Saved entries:
^^^^^^^^
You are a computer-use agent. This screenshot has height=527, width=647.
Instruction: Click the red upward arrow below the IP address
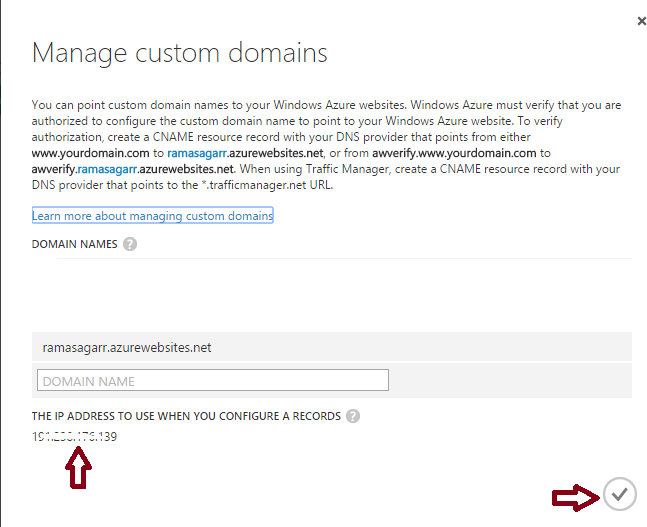[x=79, y=468]
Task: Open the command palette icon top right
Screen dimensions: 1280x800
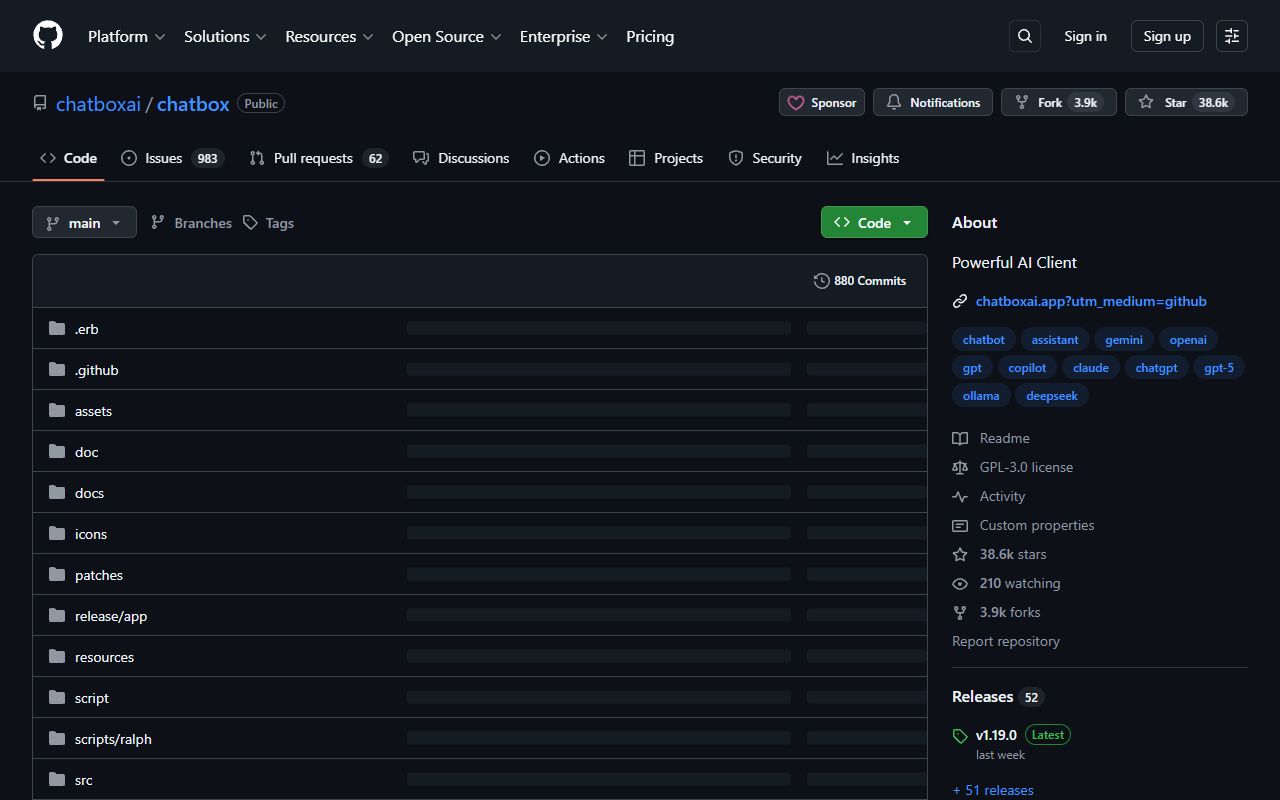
^^^^^^^^
Copy out every line of the data above, taking care to leave the pictures out.

You are a computer-use agent. This screenshot has height=527, width=647.
Instruction: Click the red upward arrow below the IP address
[x=79, y=468]
Task: Open the command palette icon top right
Screen dimensions: 1280x800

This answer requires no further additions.